#### What you will do
Please print the records below exactly as they are.

Items from a dataset:
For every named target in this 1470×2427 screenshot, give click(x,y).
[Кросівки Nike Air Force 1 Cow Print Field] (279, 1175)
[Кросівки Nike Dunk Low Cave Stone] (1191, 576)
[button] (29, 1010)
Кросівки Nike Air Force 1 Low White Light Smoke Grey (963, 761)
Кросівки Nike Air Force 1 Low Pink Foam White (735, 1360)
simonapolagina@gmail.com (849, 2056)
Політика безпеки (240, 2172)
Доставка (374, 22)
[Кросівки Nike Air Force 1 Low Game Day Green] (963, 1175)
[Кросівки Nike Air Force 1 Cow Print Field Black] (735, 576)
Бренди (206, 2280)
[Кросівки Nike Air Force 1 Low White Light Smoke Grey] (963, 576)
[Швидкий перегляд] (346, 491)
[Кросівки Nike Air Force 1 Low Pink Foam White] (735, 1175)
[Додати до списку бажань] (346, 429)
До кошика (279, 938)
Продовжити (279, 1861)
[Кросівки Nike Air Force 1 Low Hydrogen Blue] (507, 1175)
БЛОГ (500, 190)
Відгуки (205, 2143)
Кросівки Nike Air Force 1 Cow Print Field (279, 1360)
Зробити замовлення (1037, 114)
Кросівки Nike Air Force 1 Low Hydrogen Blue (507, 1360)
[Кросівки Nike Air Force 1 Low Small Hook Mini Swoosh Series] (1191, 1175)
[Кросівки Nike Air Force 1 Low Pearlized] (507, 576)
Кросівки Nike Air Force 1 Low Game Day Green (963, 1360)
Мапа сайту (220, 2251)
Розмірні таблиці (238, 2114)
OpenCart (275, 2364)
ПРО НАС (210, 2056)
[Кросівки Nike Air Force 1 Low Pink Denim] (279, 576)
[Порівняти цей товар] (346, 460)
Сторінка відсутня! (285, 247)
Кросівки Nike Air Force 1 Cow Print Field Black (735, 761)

#### Answer to this problem
For every named target in this 1470×2427 screenshot, give click(x,y).
[Кросівки Nike Air Force 1 Cow Print Field] (279, 1175)
[Кросівки Nike Dunk Low Cave Stone] (1191, 576)
[button] (29, 1010)
Кросівки Nike Air Force 1 Low White Light Smoke Grey (963, 761)
Кросівки Nike Air Force 1 Low Pink Foam White (735, 1360)
simonapolagina@gmail.com (849, 2056)
Політика безпеки (240, 2172)
Доставка (374, 22)
[Кросівки Nike Air Force 1 Low Game Day Green] (963, 1175)
[Кросівки Nike Air Force 1 Cow Print Field Black] (735, 576)
Бренди (206, 2280)
[Кросівки Nike Air Force 1 Low White Light Smoke Grey] (963, 576)
[Швидкий перегляд] (346, 491)
[Кросівки Nike Air Force 1 Low Pink Foam White] (735, 1175)
[Додати до списку бажань] (346, 429)
До кошика (279, 938)
Продовжити (279, 1861)
[Кросівки Nike Air Force 1 Low Hydrogen Blue] (507, 1175)
БЛОГ (500, 190)
Відгуки (205, 2143)
Кросівки Nike Air Force 1 Cow Print Field (279, 1360)
Зробити замовлення (1037, 114)
Кросівки Nike Air Force 1 Low Hydrogen Blue (507, 1360)
[Кросівки Nike Air Force 1 Low Small Hook Mini Swoosh Series] (1191, 1175)
[Кросівки Nike Air Force 1 Low Pearlized] (507, 576)
Кросівки Nike Air Force 1 Low Game Day Green (963, 1360)
Мапа сайту (220, 2251)
Розмірні таблиці (238, 2114)
OpenCart (275, 2364)
ПРО НАС (210, 2056)
[Кросівки Nike Air Force 1 Low Pink Denim] (279, 576)
[Порівняти цей товар] (346, 460)
Сторінка відсутня! (285, 247)
Кросівки Nike Air Force 1 Cow Print Field Black (735, 761)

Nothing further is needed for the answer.